A Labour MP named Helen Hayes contacted This Writer on Twitter after the disastrous vote on the Welfare Reform and Work Bill, asking me to read a blog article explaining her reasons for abstaining after our party’s “reasoned amendment” failed.
According to this piece, it seems she found reason to support certain parts of the Bill, namely the provision of three million new apprenticeships, support for troubled families and reduced rents for council tenants.
She opposed the abolition of child poverty targets, the reduction of Employment and Support Allowance, and the shrinking of the benefit cap in London.
She voted for the Labour leadership’s “reasoned amendment”, in which changes to the Bill were proposed alongside reasons for it. When this failed, she said she abstained because she wanted the elements she supported to be enacted.
She went on to point out that the Bill will not become law until it has been discussed, line by line, in the Committee Stage, sent to the House of Lords for detailed consideration there, and returned to the Commons for its Third Reading.
Finally, she pointed out that the Bill does not include the proposed cuts to tax credits, which are to be implemented in the autumn via a Statutory Instrument which Labour vehemently opposes.
It is impossible for This Writer to agree with Ms Hayes.
Yes – new appenticeships, support for troubled families and reduced council rents are potentially good moves.
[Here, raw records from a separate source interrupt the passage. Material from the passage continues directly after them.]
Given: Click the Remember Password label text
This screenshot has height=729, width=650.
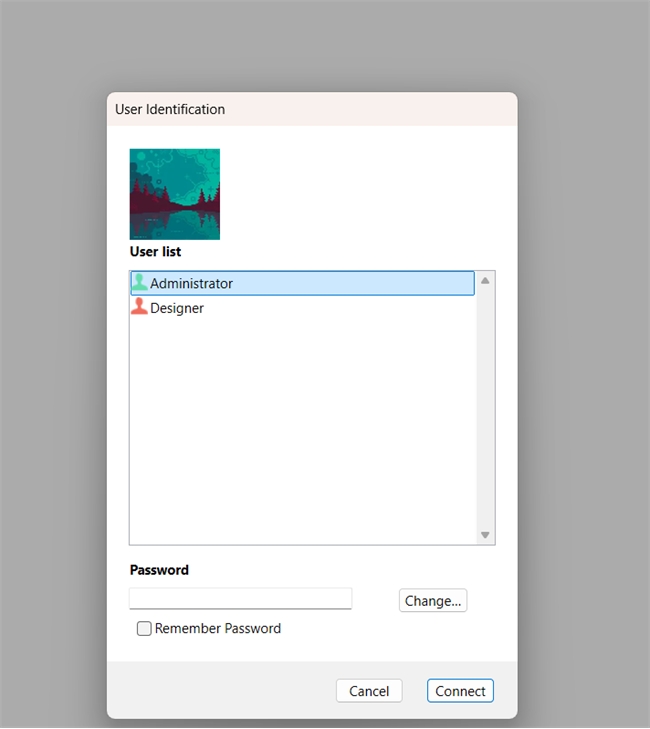Looking at the screenshot, I should pos(218,628).
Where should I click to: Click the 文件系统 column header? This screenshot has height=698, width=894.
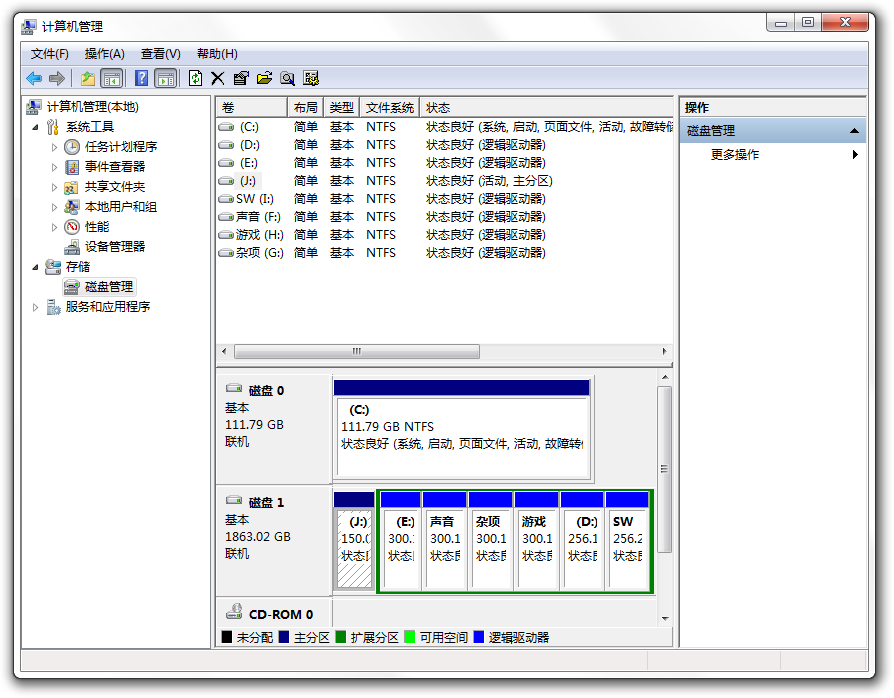coord(389,108)
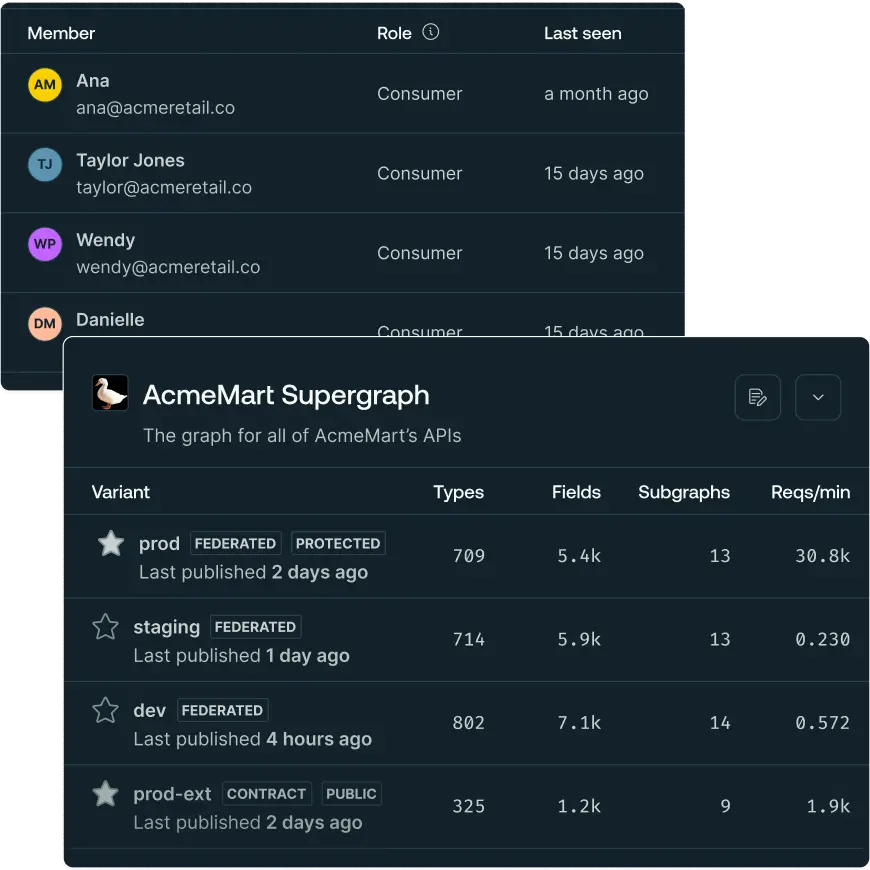Star the staging variant
The image size is (870, 870).
(x=105, y=627)
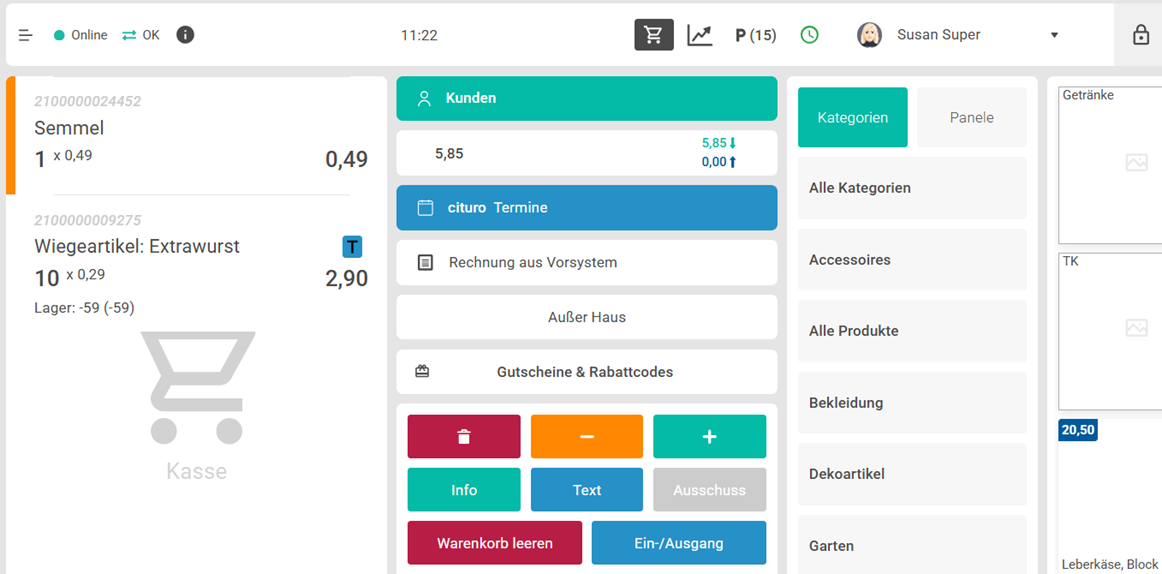The width and height of the screenshot is (1162, 574).
Task: Open the shopping cart view icon
Action: point(653,35)
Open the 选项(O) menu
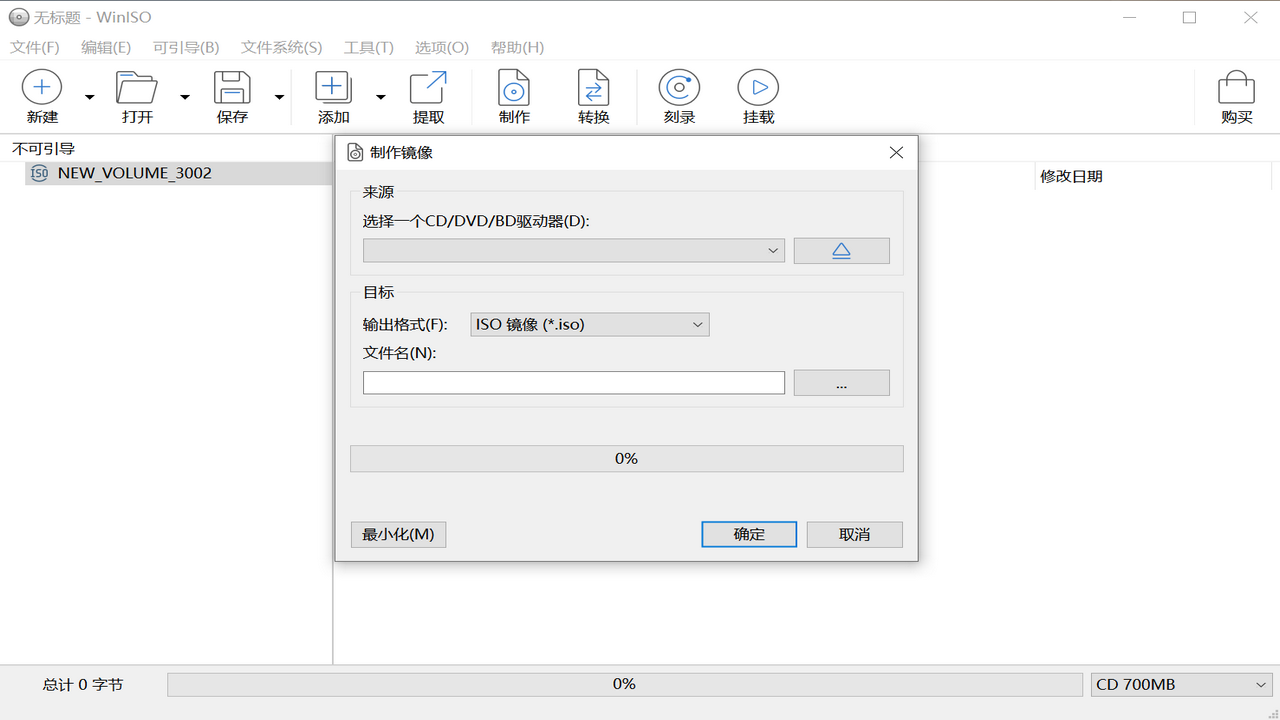Viewport: 1280px width, 720px height. 441,47
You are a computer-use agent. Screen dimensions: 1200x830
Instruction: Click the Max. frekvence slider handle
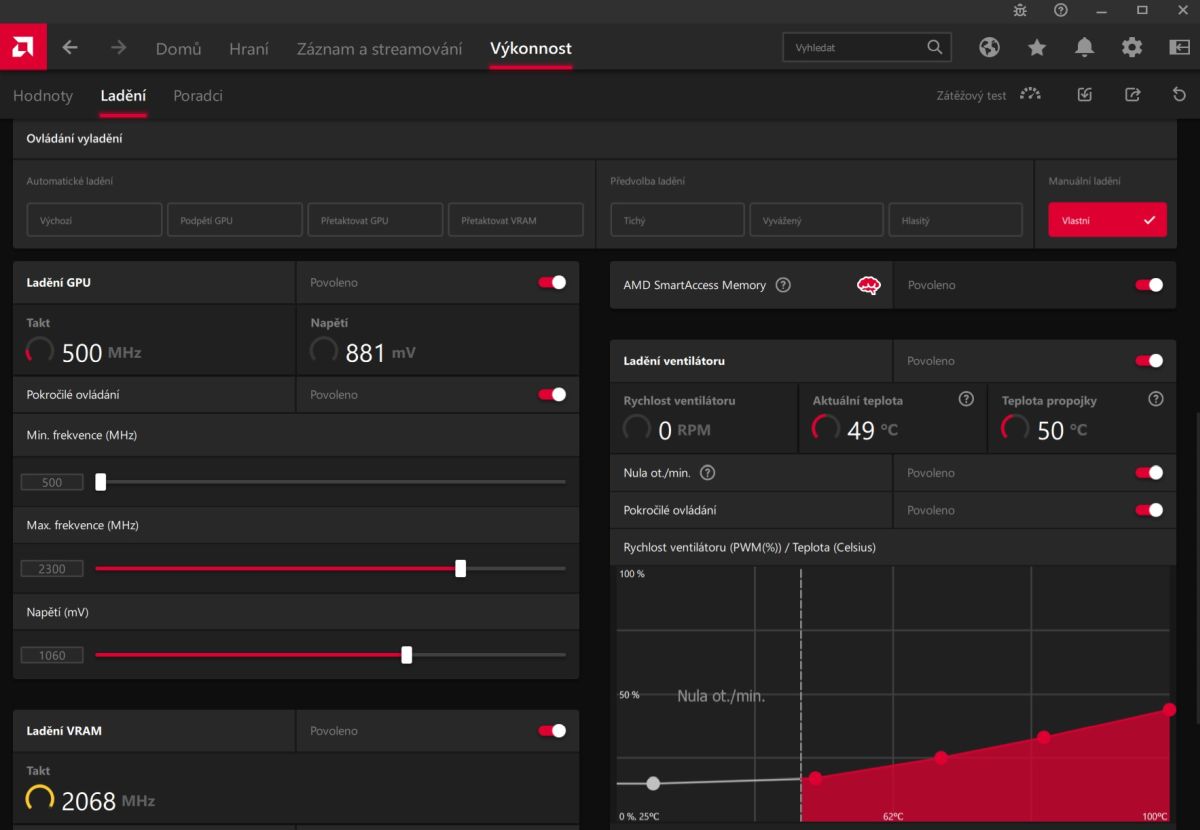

But the other elements of the Bill are disastrous for the people the affect.
If the Labour leadership had wanted to adopt a principled position, it would have required them to say that the offer is tempting, but the price is too high – and to reject the Bill, as it is, in its entirety.
Ms Hayes suggests, “It would be much harder to hold the government to account for delivering high quality apprenticeships and an effective troubled families programme, if I had voted against the principle of these proposals”.
Yes indeed – but it will now be much harder to stop the government from abolishing child poverty targets, cutting ESA and reducing the benefit cap – across the who of the UK – now that most of the Labour Party allowed those thing to continue along the legislative process unopposed.
Furthermore, This Writer would have been more impressed by Ms Hayes’ article if I had not read almost exactly the same sentiments in words by fellow Labour MPs Andrew Gwynne and Peter Kyle.*
Both of these gentlemen mentioned the elements that Labour supported and rejected, the stages through which the Bill had to progress, Labour’s “reasoned amendment” and further amendments to be made later, and the fact that tax credits are not part of the Welfare Reform and Work Bill.
The elements were arranged in different ways, and each article was clearly written by each individual MP, but it seems clear that they were all working from the same starting point.
Oh look – Karin Smyth, the new Labour MP for Bristol South (This Writer’s original home constituency) has written a piece that is, again, startlingly similar.
Is it paranoia or healthy scepticism that prompts This Writer to suggest that someone in the current Labour leadership has issued a bullet-point list or factsheet to all abstaining MPs, showing them how to defend their indefensible position and claim that they came to this decision by themselves? You decide.
Or perhaps the author of such a document would like to step forward and admit the attempted deception?
*Apologies to the kittysjones blog for using it to highlight this; the articles by these two were the very first blog pieces I read after Helen Hayes’ article, and the similarities were too pronounced to ignore.